Preliminary studies have been carried out to explore the relationship between spring LST/SUBT anomalies and summer precipitation anomaly in downstream regions in North America and East Asia (Xue et al., 2016, 2018). Using the worldwide available 2-meter temperature (T2m), which has relatively reliable quality, and maximum covariance analysis method, we have identified that the warm (cold) spring T2m anomaly in western U.S. is associated with the summer wet (dry) conditions in Southern Great Plains and adjacent regions (SGP) and opposite anomaly to the north; it also suggests that warm (cold) spring T2m anomaly in Tibetan Plateau is associated with the summer wet (dry) conditions to the south of the Yangzi River and opposite anomaly to the north. The significant correlation between these two variables is comparable to the well-known SST and precipitation correlations.
To conform the causal relationship between spring LST anomaly and summer precipitation downstream in these two continents, we have conducted several modeling studies using both the General Circulation Model and the regional climate model, to investigate three high signal drought/flood events, which included the 2011 SGP drought, 2015 SGP flood, 2003 East Asian drought to the south of the Yangzi River and flood to the north. The spring T2m temperatures in 2011 and 2015 were very cold and warm respectively, and the Tibetan Plateau spring temperature was very cold in 2003. In these studies, observed T2m anomalies were used as constrain to assess the effect of spring warm (cold) land surface temperature on the summer downstream flood (drought). Meanwhile, for comparison, the SST effects were also tested. Our modeling studies demonstrate that the spring upstream land surface temperature anomalies contributed to the 2011 SGP drought and 2015 SGP flood, as well as 2003 East Asian drought/flood events. The LST contribution is the first order effect and comparable with the SST effect in North America and its effect seems even larger than SST in 2003 East Asian Case. As such, it is essential to include both factors (SST and LST) to produce reliable flood/drought prediction. Some issues/difficulties for this new approach will also be discussed.

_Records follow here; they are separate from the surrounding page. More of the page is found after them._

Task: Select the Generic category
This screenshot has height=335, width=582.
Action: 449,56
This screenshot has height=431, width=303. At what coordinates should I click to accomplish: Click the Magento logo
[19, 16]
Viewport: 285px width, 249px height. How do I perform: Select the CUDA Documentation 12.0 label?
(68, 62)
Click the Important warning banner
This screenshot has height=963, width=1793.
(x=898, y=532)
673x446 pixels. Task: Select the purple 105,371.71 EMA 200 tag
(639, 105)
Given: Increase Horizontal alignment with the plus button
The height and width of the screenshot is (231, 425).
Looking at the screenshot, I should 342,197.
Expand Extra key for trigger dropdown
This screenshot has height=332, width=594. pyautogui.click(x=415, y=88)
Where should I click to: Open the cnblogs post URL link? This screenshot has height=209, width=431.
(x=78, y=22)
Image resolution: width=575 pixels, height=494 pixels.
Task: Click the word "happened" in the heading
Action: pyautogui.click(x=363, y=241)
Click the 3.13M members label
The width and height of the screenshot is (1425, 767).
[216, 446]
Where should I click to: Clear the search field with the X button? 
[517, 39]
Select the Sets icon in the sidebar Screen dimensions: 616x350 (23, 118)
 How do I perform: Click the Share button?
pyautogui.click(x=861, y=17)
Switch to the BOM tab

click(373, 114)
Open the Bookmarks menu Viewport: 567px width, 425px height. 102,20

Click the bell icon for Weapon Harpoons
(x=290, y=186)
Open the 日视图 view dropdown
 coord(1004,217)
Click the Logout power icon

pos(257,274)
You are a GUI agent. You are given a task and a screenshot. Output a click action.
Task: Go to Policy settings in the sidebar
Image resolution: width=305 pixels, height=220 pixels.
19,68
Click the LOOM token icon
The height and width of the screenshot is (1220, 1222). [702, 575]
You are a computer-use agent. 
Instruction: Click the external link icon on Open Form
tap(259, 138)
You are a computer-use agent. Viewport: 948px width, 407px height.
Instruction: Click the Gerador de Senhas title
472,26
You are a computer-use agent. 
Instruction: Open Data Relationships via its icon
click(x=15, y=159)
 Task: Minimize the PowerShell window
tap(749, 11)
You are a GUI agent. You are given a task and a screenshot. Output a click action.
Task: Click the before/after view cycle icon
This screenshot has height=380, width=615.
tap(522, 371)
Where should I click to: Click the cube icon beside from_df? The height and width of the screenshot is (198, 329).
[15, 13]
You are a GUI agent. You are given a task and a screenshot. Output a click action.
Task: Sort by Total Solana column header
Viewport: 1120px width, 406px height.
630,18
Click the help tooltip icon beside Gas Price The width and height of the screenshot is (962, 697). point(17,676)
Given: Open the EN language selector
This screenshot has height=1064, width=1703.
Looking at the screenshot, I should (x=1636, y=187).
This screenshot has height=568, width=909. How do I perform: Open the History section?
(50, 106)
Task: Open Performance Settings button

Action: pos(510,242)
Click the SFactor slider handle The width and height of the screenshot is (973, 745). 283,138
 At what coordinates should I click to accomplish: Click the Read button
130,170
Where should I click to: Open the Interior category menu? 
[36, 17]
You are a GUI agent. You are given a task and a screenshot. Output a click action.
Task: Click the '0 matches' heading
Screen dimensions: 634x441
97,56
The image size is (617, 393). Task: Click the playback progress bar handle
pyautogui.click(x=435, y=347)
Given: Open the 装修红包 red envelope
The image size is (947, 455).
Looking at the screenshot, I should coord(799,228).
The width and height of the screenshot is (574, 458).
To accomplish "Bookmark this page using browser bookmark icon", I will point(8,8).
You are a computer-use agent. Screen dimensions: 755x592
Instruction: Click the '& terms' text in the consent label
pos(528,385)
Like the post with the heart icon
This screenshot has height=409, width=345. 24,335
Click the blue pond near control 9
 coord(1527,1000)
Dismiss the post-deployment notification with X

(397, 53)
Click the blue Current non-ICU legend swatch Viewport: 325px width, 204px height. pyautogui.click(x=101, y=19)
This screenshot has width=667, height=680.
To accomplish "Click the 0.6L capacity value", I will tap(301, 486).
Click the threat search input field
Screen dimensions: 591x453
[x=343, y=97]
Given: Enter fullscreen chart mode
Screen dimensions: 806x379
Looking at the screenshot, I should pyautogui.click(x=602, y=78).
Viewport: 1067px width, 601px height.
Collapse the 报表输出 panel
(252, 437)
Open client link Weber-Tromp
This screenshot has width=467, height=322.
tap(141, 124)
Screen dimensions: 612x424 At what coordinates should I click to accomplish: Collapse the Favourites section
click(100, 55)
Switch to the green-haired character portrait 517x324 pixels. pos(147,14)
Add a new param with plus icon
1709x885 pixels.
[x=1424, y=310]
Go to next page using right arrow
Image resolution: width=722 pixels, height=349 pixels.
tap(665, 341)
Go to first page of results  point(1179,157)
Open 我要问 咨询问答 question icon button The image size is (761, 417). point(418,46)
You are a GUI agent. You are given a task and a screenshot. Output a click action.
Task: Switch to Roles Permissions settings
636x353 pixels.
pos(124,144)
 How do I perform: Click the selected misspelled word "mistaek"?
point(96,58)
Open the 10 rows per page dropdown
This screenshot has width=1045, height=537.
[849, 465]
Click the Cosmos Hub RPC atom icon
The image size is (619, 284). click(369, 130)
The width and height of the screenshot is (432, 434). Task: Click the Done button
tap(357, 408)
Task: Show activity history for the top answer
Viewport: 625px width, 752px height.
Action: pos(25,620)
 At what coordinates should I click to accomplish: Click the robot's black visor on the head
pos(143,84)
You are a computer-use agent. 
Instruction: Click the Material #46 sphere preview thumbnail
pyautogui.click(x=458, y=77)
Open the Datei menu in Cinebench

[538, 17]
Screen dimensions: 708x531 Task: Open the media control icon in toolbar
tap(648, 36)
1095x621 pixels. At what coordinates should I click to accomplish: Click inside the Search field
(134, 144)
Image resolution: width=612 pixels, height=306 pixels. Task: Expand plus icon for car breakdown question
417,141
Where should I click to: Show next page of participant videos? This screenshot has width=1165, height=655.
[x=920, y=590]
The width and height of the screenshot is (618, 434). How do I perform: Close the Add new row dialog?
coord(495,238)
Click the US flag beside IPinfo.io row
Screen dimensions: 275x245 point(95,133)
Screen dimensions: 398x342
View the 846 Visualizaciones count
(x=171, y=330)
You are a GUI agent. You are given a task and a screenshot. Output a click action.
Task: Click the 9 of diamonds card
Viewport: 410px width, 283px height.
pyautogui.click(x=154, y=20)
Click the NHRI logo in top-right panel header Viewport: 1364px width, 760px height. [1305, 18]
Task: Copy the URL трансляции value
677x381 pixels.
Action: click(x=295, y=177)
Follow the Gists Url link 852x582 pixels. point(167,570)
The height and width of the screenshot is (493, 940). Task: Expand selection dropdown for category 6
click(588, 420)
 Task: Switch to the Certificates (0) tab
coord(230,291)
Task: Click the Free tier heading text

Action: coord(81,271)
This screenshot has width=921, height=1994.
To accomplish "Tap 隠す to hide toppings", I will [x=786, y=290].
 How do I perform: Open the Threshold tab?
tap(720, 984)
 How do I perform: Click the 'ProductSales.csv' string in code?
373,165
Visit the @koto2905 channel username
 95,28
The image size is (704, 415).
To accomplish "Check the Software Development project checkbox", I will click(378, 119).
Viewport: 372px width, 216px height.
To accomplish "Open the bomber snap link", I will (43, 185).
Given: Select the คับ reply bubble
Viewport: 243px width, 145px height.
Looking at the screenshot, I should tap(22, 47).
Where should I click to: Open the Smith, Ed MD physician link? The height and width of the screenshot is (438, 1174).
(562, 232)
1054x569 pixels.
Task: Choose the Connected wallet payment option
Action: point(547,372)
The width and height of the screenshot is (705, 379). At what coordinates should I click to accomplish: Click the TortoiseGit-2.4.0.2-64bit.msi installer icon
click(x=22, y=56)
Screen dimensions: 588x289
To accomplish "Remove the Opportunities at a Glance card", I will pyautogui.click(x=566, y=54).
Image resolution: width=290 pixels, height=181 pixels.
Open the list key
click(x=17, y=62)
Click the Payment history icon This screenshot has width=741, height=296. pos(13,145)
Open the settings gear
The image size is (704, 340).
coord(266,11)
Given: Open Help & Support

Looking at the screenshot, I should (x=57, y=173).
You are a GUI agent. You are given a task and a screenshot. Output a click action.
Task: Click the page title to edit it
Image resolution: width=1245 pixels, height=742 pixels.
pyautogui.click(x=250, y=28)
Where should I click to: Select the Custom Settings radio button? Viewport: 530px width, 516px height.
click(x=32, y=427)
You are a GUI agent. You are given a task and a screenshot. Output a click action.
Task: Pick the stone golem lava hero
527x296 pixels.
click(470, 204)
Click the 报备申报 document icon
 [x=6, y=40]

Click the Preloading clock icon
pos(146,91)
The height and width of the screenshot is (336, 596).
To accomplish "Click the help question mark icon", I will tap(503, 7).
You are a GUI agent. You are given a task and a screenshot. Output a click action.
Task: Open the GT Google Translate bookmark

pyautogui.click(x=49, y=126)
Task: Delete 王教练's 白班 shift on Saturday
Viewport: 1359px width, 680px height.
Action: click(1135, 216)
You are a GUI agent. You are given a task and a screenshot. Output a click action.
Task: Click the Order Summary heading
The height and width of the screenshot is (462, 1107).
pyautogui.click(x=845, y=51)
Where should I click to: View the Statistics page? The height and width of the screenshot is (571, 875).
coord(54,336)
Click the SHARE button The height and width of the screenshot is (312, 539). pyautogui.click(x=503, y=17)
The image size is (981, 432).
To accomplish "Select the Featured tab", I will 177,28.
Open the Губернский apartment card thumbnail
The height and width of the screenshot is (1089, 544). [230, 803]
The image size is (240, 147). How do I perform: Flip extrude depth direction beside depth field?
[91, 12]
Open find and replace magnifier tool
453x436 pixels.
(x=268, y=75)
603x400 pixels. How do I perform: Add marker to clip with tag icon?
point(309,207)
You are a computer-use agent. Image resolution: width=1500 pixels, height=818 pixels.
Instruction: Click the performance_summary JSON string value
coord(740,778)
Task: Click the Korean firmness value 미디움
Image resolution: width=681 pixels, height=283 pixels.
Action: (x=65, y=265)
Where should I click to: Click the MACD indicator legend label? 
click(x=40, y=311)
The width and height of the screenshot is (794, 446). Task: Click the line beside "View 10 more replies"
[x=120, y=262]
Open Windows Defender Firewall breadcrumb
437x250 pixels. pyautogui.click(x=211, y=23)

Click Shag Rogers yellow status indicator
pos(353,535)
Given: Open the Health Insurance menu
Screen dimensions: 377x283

The ILSTSS2S project, with participation of more than 30 institutions worldwide, will further examine the potential of the LST/SUBT effect in adding value to S2S prediction, especially extreme drought and flood events in different continents. East Asia is selected as the focus in the first phase because of the high elevation Tibetan Plateau and the exceptional quantity of available observational data, which is jointly supported by the Third Pole Experiment.